Pulmonary adenocarcinoma with predominately lepidic components is typically impalpable even when the tumor is large or located near the pleural surface. ³ Tamura and colleagues ¹¹ reported that adenocarcinomas (Noguchi types A and B, or AIS) were impalpable. Suzuki and colleagues ⁹ found that 30% of granulomas and 22% of intrapulmonary lymph nodes were impalpable during VATS. In our study, all granulomas were palpable, but 8 impalpable lesions were adenocarcinomas with a lepidic component rate ≥ 90%. We found that an important pathological factor affecting adenocarcinoma palpation was a higher fibrosis foci rate combined with a lower lepidic component rate, although collapsed foci were less associated. However, AIS lesions were palpable at times. Because 8 (72.7%) AIS lesions were palpable, we hypothesized that palpable AIS lesions visible on HRCT in a bone window level setting comprised a high tumor cell density. Moreover, AIS residing superficially beneath the pleura may be detected using both palpation and visual examination.

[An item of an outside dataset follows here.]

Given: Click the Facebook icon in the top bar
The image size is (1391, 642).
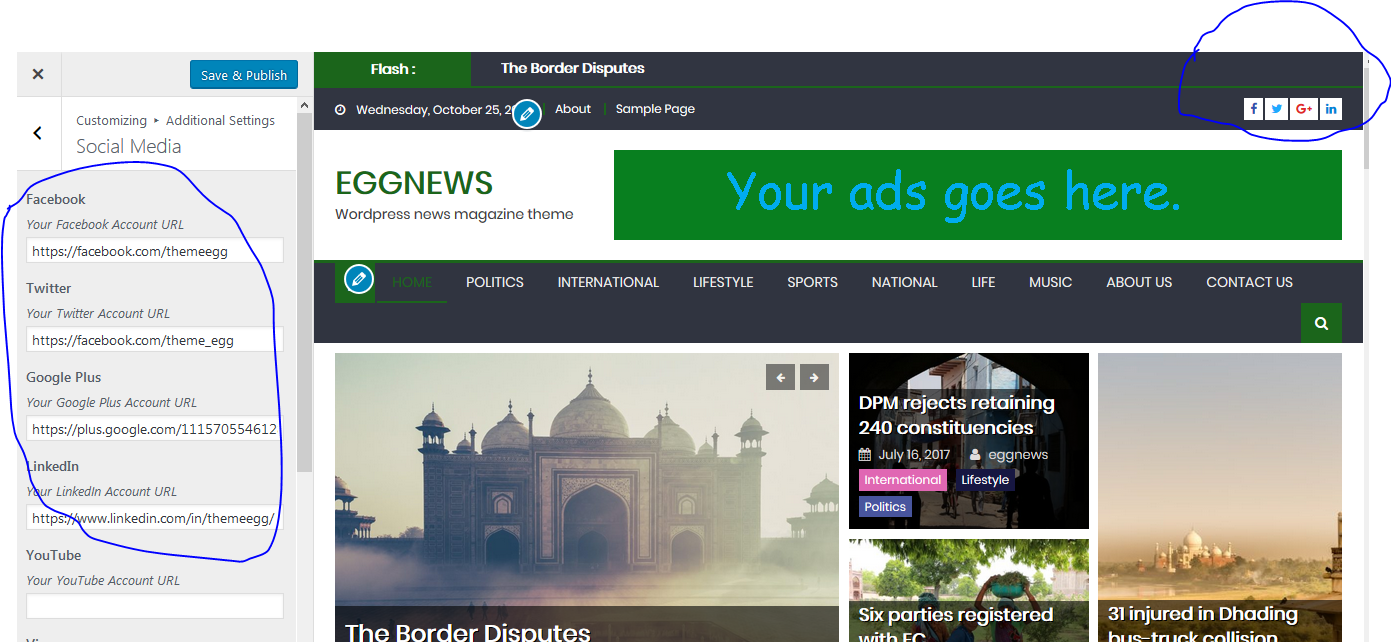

In a previous study, impalpable lesions underwent either preoperative marking or were diagnosed and treated using anatomical segmentectomy. ¹⁶ Anatomical segmentectomy was performed without preoperative marking for 7 impalpable lesions (70%) in this study, and the frozen section analysis showed that the pulmonary lesions were resected completely with sufficient margins. It is one of the alternative strategies to perform anatomical segmentectomy for the unmarked lesions with a TSBW ≤ 5 mm and PTD ≥ 5 mm, or a TScon ≤ 5 mm and PTD ≥ 5 mm. The data employed were of high quality and reliable because HRCT was performed in all window level settings for every pulmonary lesion. However, this study is limited because some lesions that were deemed palpable in the resected specimen might be difficult to detect during surgery due to intraoperative factors such as the skin incision length and the lesion location, which were both associated with the success of intraoperative localization. Because this study was a retrospective investigation with small numbers, a further prospective study in a large patient population is necessary to demonstrate the utility of TSBW, TScon, and PTD.